March 28, 2019  By Jon Robinson

The Transportation Safety Board of Canada spent four years working on an air-taxi Safety Issues Investigation to address persistent issues.


Kathy Fox, chair of the Transportation Safety Board, shares safety insights at the Helicopter Association of Canada conference held mid-November in Vancouver, BC. (Photo: Jon Robinson)

The Transportation Safety Board of Canada in 2015 launched a Safety Issues Investigation into the risks – and underlying safety issues – of domestic air-taxi operations. The research is based on 15 years of data from a range of sources not exclusive to TSB’s own investigations and the Civil Aviation Daily Occurrence Report System (CADORS) overseen by Transport Canada, as well as 17 previously existing studies produced by various agencies dating back to 1990.

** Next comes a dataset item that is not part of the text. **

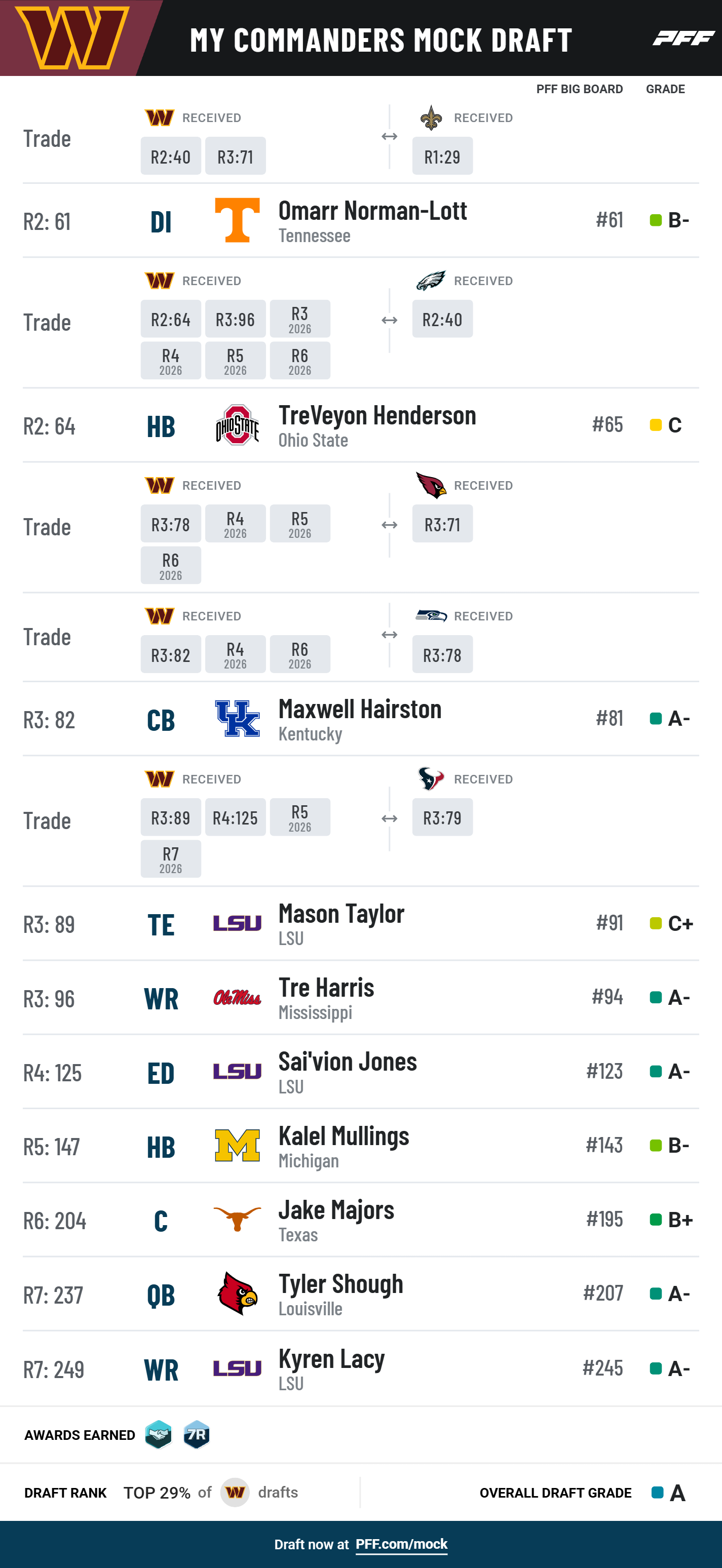Click the Texas Longhorns logo
Viewport: 722px width, 1568px height.
pos(238,1219)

Air-taxi operators, as defined by Canadian Aviation Regulations (CARs) Part 703, hold no more than single- and multi-engine aircraft (other than turbojet) with a maximum certificated take-off weight of 19,000 pounds, or less, and a seating configuration of nine, or less – excluding pilot seats. As a key segment of Part 703, helicopter operator statistics, as well as accident types and themes, were broken out in the Safety Issues Investigation (SII), but ultimately presented as part of the entire air-taxi sector.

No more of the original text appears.